- **What is expected**: When you copy the material below, keep every line exact and drop the pictures.

───── Data for this task ─────

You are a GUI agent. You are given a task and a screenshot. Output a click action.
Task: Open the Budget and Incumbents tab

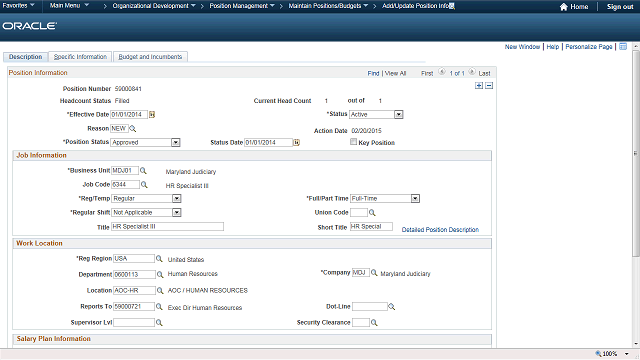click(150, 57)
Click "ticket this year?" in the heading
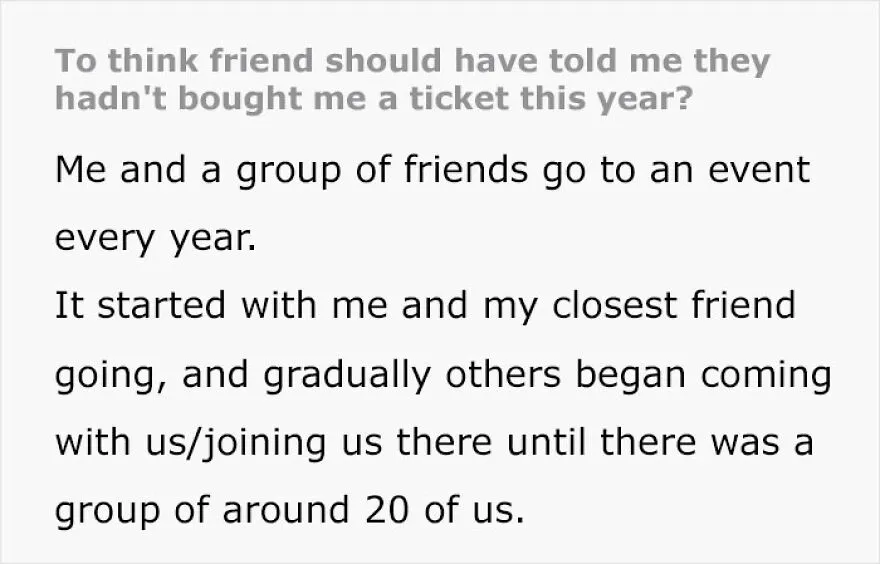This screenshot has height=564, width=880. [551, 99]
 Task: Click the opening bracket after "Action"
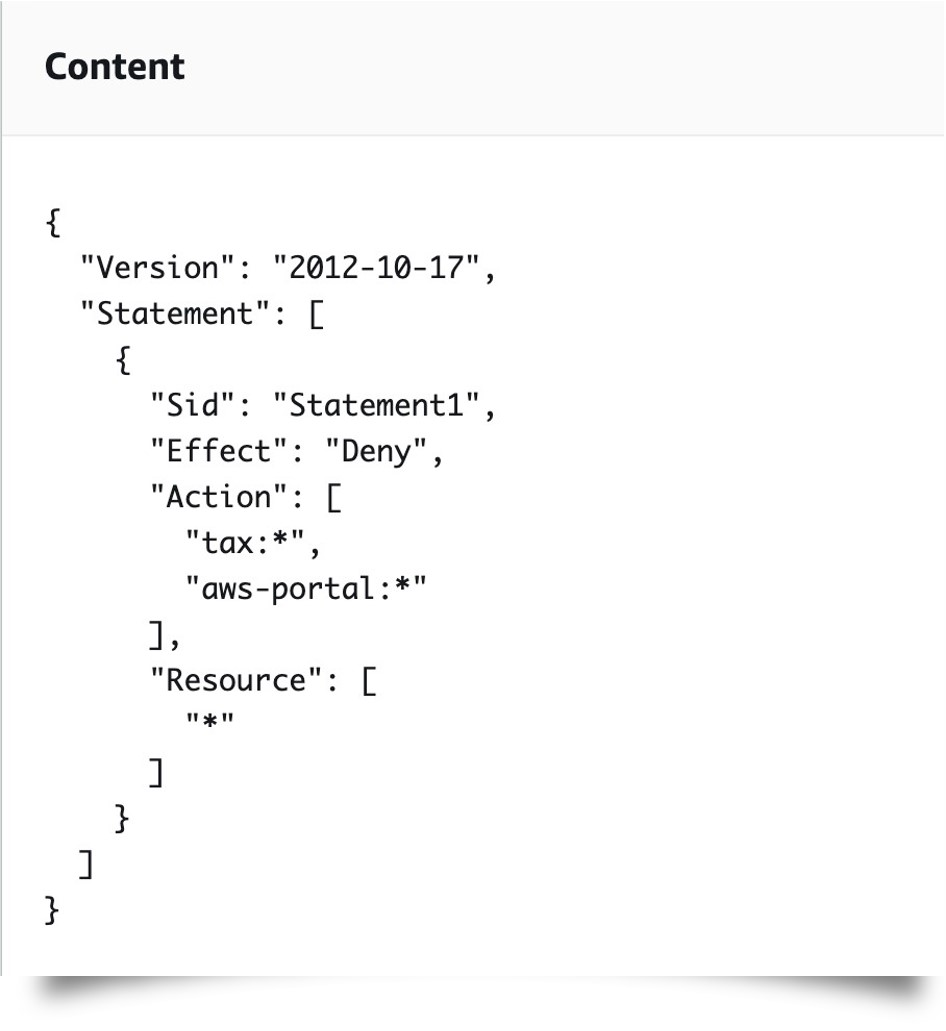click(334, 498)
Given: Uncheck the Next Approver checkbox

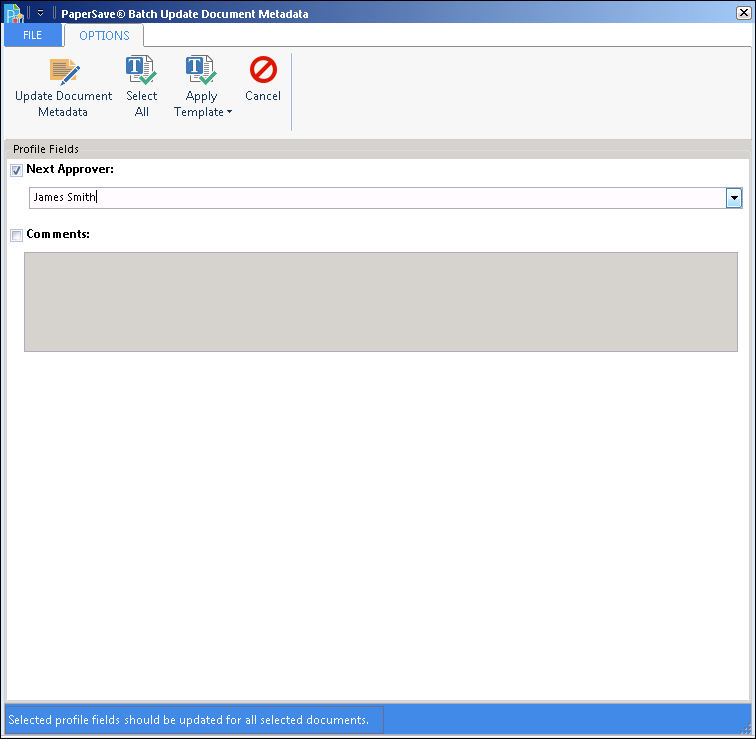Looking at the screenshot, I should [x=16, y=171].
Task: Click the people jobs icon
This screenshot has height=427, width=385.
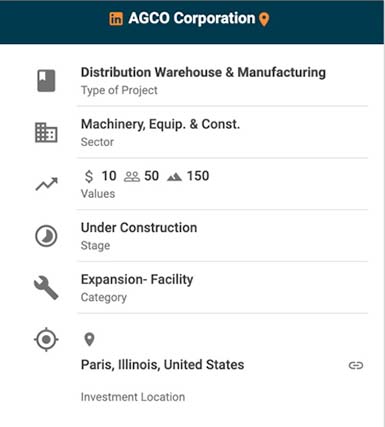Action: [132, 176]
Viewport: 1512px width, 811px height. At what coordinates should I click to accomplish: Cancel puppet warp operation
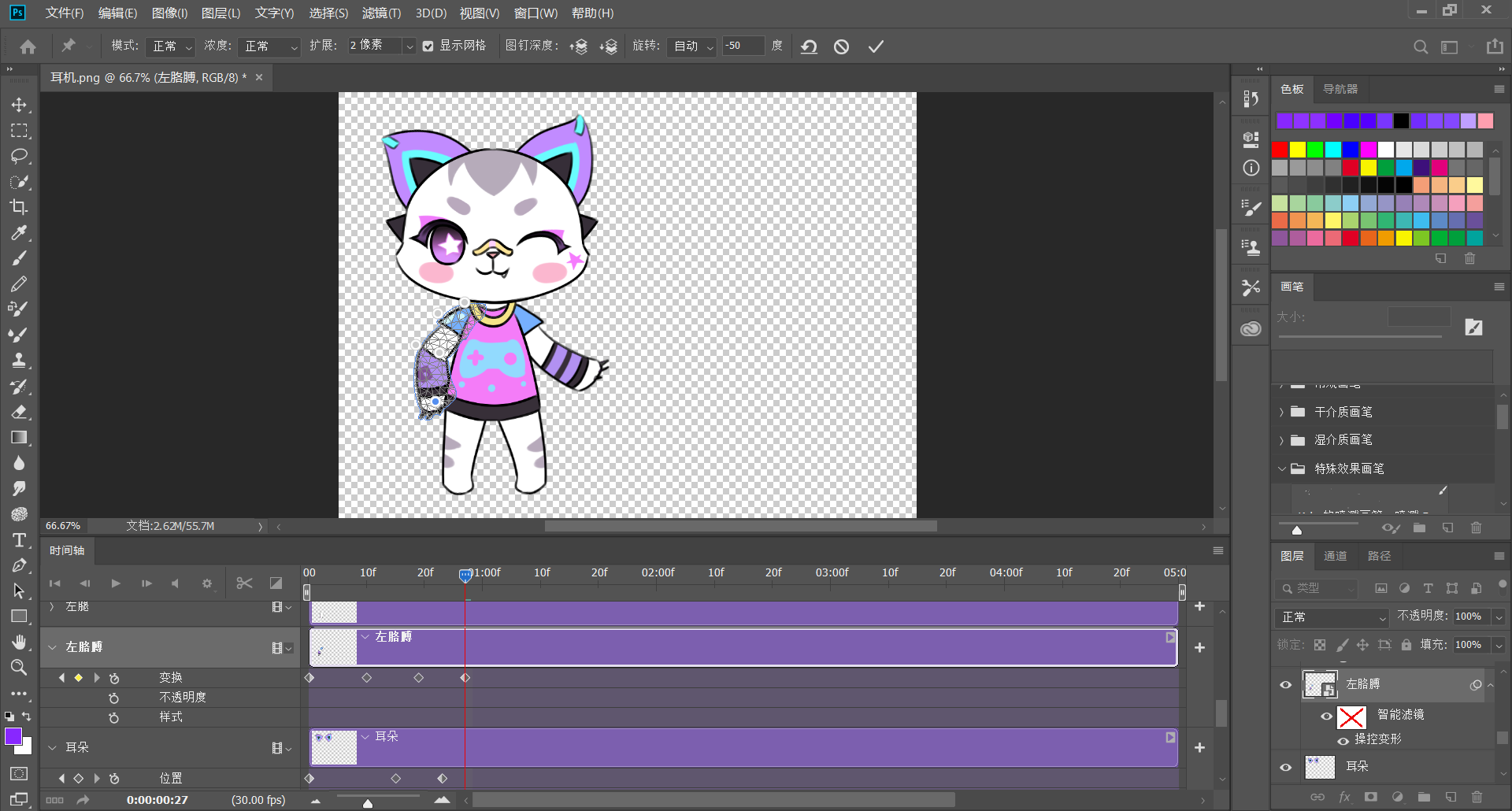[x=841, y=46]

─────

- **Solution to this exercise**:
You are a GUI agent. You are given a task and a screenshot. Output a click action.
Task: Open the Budget and Incumbents tab

click(150, 57)
Click "ticket this year?" in the heading
This screenshot has height=564, width=880. [551, 99]
 Task: Click the opening bracket after "Action"
click(334, 498)
Given: Uncheck the Next Approver checkbox

Looking at the screenshot, I should [x=16, y=171].
Task: Click the people jobs icon
This screenshot has height=427, width=385.
Action: [132, 176]
Viewport: 1512px width, 811px height. At what coordinates should I click to accomplish: Cancel puppet warp operation
[x=841, y=46]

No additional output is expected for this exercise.